A 1904 table by Josef Hoffmann made of ebonized oak with a boxwood inlay and silver-plated mounts.Credit...Neue Galerie, New York
After World War I, and the dissolution of Austria-Hungary, Viennese society understandably took a less utopian view of housewares. The unity of art and design that Hoffmann and Moser advocated no longer seemed so imperative, and the later days of the Wiener Werkstätte were dominated by Peche, whose ornamental gilded wood frames, feather-bedecked chandeliers and jewel boxes topped with preening stags made a mockery of earlier claims to objectivity and functionalism. (At the Neue Galerie, these later works are presented in a gallery amusingly decorated like a Wiener Werkstätte showroom. Its back wall is hung with a blue and white curtain reproducing an intricate design of Mathilde Flögl, one of several female designers who joined the workshop in the war years.) The Wiener Werkstätte, in its last days, even tried to set up a New York branch, though it closed in just a year.

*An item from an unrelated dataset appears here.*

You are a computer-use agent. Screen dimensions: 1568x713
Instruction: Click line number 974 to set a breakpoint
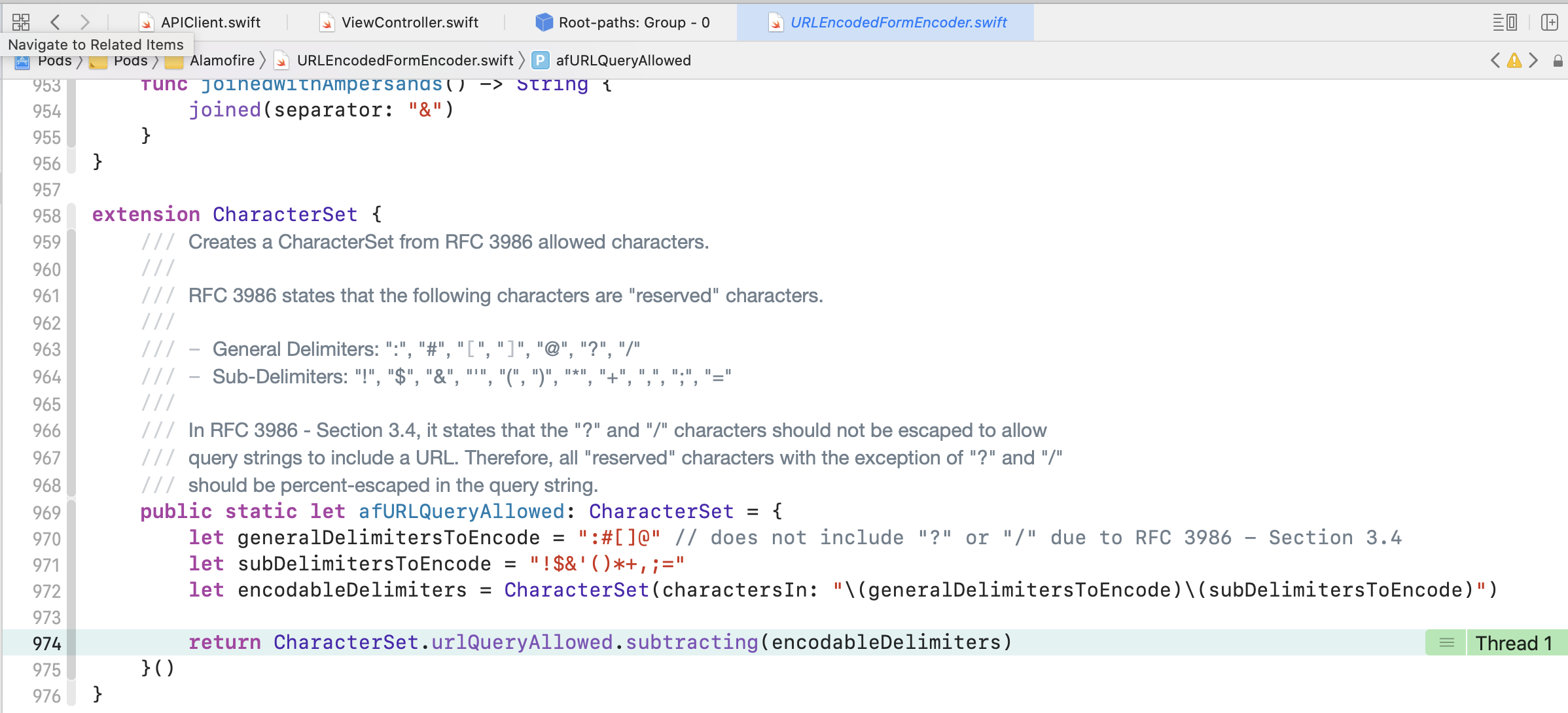pyautogui.click(x=46, y=643)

I can’t say I’m surprised that it didn’t take here. The author Hermann Broch once called Vienna in the years around 1900 “a joyful apocalypse,” in which an old order was crumbling and the one to come was not yet sure. In New York in the ’20s, the hat racks and fruit bowls of a few Viennese designers would have been merely a style to choose from among others. Yet the debates around function and ornament that Hoffmann, Moser and the rest of the Wiener Werkstätte participated in were much more than aesthetic disputes. They were test cases for new ways of living, all the more seductive because they weren’t fully realized.